Start of INPUT RECORDS

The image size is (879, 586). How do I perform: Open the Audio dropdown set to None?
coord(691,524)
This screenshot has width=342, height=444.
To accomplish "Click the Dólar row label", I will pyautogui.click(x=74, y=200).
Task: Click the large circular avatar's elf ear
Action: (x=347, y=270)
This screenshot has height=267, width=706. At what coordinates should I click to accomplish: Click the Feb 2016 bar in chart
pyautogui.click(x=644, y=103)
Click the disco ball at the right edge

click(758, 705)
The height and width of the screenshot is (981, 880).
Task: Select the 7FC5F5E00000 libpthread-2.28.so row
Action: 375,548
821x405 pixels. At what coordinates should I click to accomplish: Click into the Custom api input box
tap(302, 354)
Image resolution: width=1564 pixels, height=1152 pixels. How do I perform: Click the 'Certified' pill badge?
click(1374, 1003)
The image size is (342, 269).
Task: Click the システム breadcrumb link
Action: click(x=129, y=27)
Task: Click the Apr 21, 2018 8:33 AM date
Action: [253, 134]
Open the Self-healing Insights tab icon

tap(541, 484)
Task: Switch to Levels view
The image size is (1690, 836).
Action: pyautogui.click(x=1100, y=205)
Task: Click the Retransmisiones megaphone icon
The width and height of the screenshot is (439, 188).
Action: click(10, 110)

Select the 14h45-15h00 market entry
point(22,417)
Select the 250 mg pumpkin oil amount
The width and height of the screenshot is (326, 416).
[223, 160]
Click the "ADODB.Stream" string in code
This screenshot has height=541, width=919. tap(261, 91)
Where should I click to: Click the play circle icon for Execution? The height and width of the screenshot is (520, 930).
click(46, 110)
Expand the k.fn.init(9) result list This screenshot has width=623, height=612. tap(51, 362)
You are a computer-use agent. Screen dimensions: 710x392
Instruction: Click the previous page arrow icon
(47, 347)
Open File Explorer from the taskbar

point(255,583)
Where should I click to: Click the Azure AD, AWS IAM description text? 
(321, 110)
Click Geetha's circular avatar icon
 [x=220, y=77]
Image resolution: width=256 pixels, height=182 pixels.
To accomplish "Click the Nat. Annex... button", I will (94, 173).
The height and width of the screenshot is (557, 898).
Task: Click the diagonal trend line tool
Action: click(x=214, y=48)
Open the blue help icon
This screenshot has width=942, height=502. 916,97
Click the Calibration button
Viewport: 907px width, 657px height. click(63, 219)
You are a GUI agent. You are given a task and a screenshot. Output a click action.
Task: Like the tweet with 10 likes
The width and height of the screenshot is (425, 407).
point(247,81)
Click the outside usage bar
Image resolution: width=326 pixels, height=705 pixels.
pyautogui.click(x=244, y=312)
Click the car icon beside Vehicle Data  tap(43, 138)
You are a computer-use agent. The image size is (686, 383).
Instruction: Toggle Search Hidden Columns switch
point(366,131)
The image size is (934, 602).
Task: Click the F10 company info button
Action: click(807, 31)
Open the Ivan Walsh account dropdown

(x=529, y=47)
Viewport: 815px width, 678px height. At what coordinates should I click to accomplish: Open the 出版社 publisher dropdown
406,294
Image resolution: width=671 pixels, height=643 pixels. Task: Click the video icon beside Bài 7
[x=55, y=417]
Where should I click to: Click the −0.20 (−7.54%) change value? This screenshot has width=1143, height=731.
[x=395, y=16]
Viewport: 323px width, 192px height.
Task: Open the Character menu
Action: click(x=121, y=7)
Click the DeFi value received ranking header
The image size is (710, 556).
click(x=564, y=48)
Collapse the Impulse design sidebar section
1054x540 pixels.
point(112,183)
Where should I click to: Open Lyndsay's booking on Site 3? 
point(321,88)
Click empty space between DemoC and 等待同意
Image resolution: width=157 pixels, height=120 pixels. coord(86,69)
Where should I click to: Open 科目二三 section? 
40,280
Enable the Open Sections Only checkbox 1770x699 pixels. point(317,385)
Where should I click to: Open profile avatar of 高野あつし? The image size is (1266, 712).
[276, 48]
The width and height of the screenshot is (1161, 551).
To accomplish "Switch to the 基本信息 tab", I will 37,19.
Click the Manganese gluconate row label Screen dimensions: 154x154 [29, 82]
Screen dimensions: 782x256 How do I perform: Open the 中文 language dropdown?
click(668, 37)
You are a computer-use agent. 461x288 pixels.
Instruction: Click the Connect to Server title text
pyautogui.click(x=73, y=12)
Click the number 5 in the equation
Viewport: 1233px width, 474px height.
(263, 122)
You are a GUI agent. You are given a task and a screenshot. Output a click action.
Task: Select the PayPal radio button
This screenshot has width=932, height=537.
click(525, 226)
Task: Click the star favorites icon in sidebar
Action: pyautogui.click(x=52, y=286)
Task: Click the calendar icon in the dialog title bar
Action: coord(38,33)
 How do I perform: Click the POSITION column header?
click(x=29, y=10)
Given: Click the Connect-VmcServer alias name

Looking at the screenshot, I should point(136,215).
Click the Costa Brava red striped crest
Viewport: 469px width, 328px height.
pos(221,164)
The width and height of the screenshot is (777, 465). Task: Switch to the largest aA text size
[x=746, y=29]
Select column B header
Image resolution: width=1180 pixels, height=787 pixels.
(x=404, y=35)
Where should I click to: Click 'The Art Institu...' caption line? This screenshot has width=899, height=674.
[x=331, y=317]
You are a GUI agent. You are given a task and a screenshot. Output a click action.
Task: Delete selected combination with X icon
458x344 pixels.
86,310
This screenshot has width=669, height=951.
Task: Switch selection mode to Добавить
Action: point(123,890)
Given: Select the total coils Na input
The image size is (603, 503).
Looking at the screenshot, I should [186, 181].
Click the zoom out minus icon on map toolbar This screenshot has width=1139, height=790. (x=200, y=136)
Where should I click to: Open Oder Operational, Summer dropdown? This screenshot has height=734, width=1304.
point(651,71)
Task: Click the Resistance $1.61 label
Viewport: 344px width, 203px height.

End of INPUT RECORDS

Reproduce all of the rows above word for word.

The image size is (879, 586). How do I perform: Open the Audio dropdown set to None?
coord(691,524)
This screenshot has width=342, height=444.
To accomplish "Click the Dólar row label", I will pyautogui.click(x=74, y=200).
Task: Click the large circular avatar's elf ear
Action: (x=347, y=270)
This screenshot has height=267, width=706. At what coordinates should I click to accomplish: Click the Feb 2016 bar in chart
pyautogui.click(x=644, y=103)
Click the disco ball at the right edge

click(758, 705)
The height and width of the screenshot is (981, 880).
Task: Select the 7FC5F5E00000 libpthread-2.28.so row
Action: 375,548
821x405 pixels. At what coordinates should I click to accomplish: Click into the Custom api input box
tap(302, 354)
Image resolution: width=1564 pixels, height=1152 pixels. How do I perform: Click the 'Certified' pill badge?
click(1374, 1003)
The image size is (342, 269).
Task: Click the システム breadcrumb link
Action: click(x=129, y=27)
Task: Click the Apr 21, 2018 8:33 AM date
Action: [253, 134]
Open the Self-healing Insights tab icon

tap(541, 484)
Task: Switch to Levels view
The image size is (1690, 836).
Action: pyautogui.click(x=1100, y=205)
Task: Click the Retransmisiones megaphone icon
The width and height of the screenshot is (439, 188).
Action: click(10, 110)

Select the 14h45-15h00 market entry
point(22,417)
Select the 250 mg pumpkin oil amount
The width and height of the screenshot is (326, 416).
[223, 160]
Click the "ADODB.Stream" string in code
This screenshot has height=541, width=919. tap(261, 91)
Where should I click to: Click the play circle icon for Execution? The height and width of the screenshot is (520, 930).
click(46, 110)
Expand the k.fn.init(9) result list This screenshot has width=623, height=612. tap(51, 362)
You are a computer-use agent. Screen dimensions: 710x392
Instruction: Click the previous page arrow icon
(47, 347)
Open File Explorer from the taskbar

point(255,583)
Where should I click to: Click the Azure AD, AWS IAM description text? 
(321, 110)
Click Geetha's circular avatar icon
 [x=220, y=77]
Image resolution: width=256 pixels, height=182 pixels.
To accomplish "Click the Nat. Annex... button", I will (94, 173).
The height and width of the screenshot is (557, 898).
Task: Click the diagonal trend line tool
Action: click(x=214, y=48)
Open the blue help icon
This screenshot has width=942, height=502. 916,97
Click the Calibration button
Viewport: 907px width, 657px height. click(63, 219)
You are a GUI agent. You are given a task and a screenshot. Output a click action.
Task: Like the tweet with 10 likes
The width and height of the screenshot is (425, 407).
point(247,81)
Click the outside usage bar
Image resolution: width=326 pixels, height=705 pixels.
pyautogui.click(x=244, y=312)
Click the car icon beside Vehicle Data  tap(43, 138)
You are a computer-use agent. The image size is (686, 383).
Instruction: Toggle Search Hidden Columns switch
point(366,131)
The image size is (934, 602).
Task: Click the F10 company info button
Action: click(807, 31)
Open the Ivan Walsh account dropdown

(x=529, y=47)
Viewport: 815px width, 678px height. At what coordinates should I click to accomplish: Open the 出版社 publisher dropdown
406,294
Image resolution: width=671 pixels, height=643 pixels. Task: Click the video icon beside Bài 7
[x=55, y=417]
Where should I click to: Click the −0.20 (−7.54%) change value? This screenshot has width=1143, height=731.
[x=395, y=16]
Viewport: 323px width, 192px height.
Task: Open the Character menu
Action: click(x=121, y=7)
Click the DeFi value received ranking header
The image size is (710, 556).
click(x=564, y=48)
Collapse the Impulse design sidebar section
1054x540 pixels.
point(112,183)
Where should I click to: Open Lyndsay's booking on Site 3? 
point(321,88)
Click empty space between DemoC and 等待同意
Image resolution: width=157 pixels, height=120 pixels. coord(86,69)
Where should I click to: Open 科目二三 section? 
40,280
Enable the Open Sections Only checkbox 1770x699 pixels. point(317,385)
Where should I click to: Open profile avatar of 高野あつし? The image size is (1266, 712).
[276, 48]
The width and height of the screenshot is (1161, 551).
To accomplish "Switch to the 基本信息 tab", I will 37,19.
Click the Manganese gluconate row label Screen dimensions: 154x154 [29, 82]
Screen dimensions: 782x256 How do I perform: Open the 中文 language dropdown?
click(668, 37)
You are a computer-use agent. 461x288 pixels.
Instruction: Click the Connect to Server title text
pyautogui.click(x=73, y=12)
Click the number 5 in the equation
Viewport: 1233px width, 474px height.
(263, 122)
You are a GUI agent. You are given a task and a screenshot. Output a click action.
Task: Select the PayPal radio button
This screenshot has width=932, height=537.
click(525, 226)
Task: Click the star favorites icon in sidebar
Action: pyautogui.click(x=52, y=286)
Task: Click the calendar icon in the dialog title bar
Action: coord(38,33)
 How do I perform: Click the POSITION column header?
click(x=29, y=10)
Given: Click the Connect-VmcServer alias name

Looking at the screenshot, I should point(136,215).
Click the Costa Brava red striped crest
Viewport: 469px width, 328px height.
pos(221,164)
The width and height of the screenshot is (777, 465). Task: Switch to the largest aA text size
[x=746, y=29]
Select column B header
Image resolution: width=1180 pixels, height=787 pixels.
(x=404, y=35)
Where should I click to: Click 'The Art Institu...' caption line? This screenshot has width=899, height=674.
[x=331, y=317]
You are a GUI agent. You are given a task and a screenshot. Output a click action.
Task: Delete selected combination with X icon
458x344 pixels.
86,310
This screenshot has width=669, height=951.
Task: Switch selection mode to Добавить
Action: point(123,890)
Given: Select the total coils Na input
The image size is (603, 503).
Looking at the screenshot, I should [186, 181].
Click the zoom out minus icon on map toolbar This screenshot has width=1139, height=790. (x=200, y=136)
Where should I click to: Open Oder Operational, Summer dropdown? This screenshot has height=734, width=1304.
point(651,71)
Task: Click the Resistance $1.61 label
Viewport: 344px width, 203px height.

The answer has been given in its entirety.